En un movimiento que oscila entre la urgencia financiera y el realismo político, el Gobierno de Salta confirmó, mediante el Decreto 493, la firma del Convenio de Extinción de Obligaciones Recíprocas.
El acuerdo expone un escenario incómodo: Nación reconoció una deuda con la Provincia de $1.868 millones, mientras que Salta admitió obligaciones por $267.782 millones. Tras compensar ambos montos, el saldo neto asciende a $265.914 millones a favor del Estado nacional.
El convenio también implica el desistimiento de las causas judiciales que la Provincia mantenía contra el Estado nacional.
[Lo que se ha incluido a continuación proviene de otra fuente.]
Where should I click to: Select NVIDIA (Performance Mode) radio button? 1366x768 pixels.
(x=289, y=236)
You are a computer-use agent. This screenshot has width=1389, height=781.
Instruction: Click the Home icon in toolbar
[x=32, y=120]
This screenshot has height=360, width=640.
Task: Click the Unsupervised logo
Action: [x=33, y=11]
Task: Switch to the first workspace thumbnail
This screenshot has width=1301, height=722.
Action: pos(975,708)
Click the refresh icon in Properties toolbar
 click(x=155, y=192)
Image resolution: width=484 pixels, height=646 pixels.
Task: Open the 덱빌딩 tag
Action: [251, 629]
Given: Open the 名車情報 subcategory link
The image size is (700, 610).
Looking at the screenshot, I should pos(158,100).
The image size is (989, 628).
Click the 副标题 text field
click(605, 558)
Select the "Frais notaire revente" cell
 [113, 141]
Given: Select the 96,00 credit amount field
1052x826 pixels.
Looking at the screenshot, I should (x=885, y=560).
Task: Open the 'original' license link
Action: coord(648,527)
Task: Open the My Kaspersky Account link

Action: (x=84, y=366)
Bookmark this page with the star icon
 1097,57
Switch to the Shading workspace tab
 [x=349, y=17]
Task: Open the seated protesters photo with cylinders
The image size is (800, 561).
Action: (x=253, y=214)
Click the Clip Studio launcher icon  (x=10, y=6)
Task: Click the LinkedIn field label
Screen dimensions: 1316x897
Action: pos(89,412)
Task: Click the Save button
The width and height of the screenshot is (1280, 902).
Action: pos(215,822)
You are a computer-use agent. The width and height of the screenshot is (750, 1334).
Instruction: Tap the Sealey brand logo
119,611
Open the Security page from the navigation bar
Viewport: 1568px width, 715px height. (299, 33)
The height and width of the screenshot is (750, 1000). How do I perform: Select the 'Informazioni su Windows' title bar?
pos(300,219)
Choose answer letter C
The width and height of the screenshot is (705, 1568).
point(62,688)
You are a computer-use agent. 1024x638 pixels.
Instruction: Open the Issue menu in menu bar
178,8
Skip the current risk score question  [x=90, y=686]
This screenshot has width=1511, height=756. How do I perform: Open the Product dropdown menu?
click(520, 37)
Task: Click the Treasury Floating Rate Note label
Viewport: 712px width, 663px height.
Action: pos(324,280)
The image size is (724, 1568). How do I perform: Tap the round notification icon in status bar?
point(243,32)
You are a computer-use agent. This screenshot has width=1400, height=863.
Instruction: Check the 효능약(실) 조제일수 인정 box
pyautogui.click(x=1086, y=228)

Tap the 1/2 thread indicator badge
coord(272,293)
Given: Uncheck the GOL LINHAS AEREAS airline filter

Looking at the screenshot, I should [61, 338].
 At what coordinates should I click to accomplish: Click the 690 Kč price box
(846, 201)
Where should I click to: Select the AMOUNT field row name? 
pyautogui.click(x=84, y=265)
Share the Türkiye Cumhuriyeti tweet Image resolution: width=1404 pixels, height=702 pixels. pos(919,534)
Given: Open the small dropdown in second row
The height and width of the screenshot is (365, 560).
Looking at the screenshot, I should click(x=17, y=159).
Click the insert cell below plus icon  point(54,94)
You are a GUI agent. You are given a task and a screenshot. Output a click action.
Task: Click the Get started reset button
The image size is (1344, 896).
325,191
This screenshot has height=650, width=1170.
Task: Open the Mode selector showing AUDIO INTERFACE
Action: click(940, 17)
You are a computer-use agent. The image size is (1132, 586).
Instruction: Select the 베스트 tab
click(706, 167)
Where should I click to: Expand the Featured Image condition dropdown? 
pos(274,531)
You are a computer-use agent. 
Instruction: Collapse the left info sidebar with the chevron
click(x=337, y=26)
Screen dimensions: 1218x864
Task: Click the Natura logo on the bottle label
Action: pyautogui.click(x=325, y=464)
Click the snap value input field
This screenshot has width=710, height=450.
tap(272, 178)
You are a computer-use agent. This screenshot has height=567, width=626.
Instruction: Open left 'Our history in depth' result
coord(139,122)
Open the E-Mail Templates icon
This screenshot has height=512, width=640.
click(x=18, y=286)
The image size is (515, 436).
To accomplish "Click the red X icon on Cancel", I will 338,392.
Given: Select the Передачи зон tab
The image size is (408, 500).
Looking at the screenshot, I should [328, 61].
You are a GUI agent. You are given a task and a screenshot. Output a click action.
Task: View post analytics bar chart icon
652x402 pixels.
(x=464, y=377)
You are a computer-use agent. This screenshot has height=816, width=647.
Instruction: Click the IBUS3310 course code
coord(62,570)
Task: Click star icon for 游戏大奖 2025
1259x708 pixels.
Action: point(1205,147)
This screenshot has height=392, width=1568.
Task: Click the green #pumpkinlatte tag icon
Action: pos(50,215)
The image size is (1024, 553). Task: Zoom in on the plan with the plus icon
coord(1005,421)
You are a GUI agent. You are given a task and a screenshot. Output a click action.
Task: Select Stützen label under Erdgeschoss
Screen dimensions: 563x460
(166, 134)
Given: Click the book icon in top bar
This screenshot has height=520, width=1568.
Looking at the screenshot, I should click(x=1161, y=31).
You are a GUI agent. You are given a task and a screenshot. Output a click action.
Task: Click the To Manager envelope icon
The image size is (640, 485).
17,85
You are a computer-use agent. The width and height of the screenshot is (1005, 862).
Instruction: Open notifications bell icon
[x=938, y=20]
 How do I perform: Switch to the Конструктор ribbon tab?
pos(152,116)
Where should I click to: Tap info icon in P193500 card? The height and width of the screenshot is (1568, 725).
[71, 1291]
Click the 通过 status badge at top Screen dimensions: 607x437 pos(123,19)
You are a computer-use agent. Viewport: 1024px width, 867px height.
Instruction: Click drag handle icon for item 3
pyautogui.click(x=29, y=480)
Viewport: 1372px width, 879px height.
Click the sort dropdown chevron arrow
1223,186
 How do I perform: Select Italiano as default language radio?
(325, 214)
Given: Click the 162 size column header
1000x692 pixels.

A cambio, Salta accede a un esquema de cancelación que contempla un primer tramo de $77.700 millones, que será abonado en cuatro cuotas a partir de agosto; otro pago en diciembre y el refinanciamiento del capital restante a una tasa nominal anual del 15%.
La garantía establecida es contundente: si la Provincia incumple el cronograma acordado, Nación podrá descontar directamente los montos correspondientes de los fondos de la coparticipación federal.
En este contexto, también queda bajo interrogante el financiamiento provincial de obras como el puente de Vaqueros y la ruta nacional 9/34, cuya finalización depende de recursos que originalmente correspondían a Nación.
Más allá del discurso oficial sobre la “normalización” de las cuentas, el acuerdo deja a Salta comprometida financieramente durante los próximos años y con un margen de acción más reducido frente al Gobierno nacional.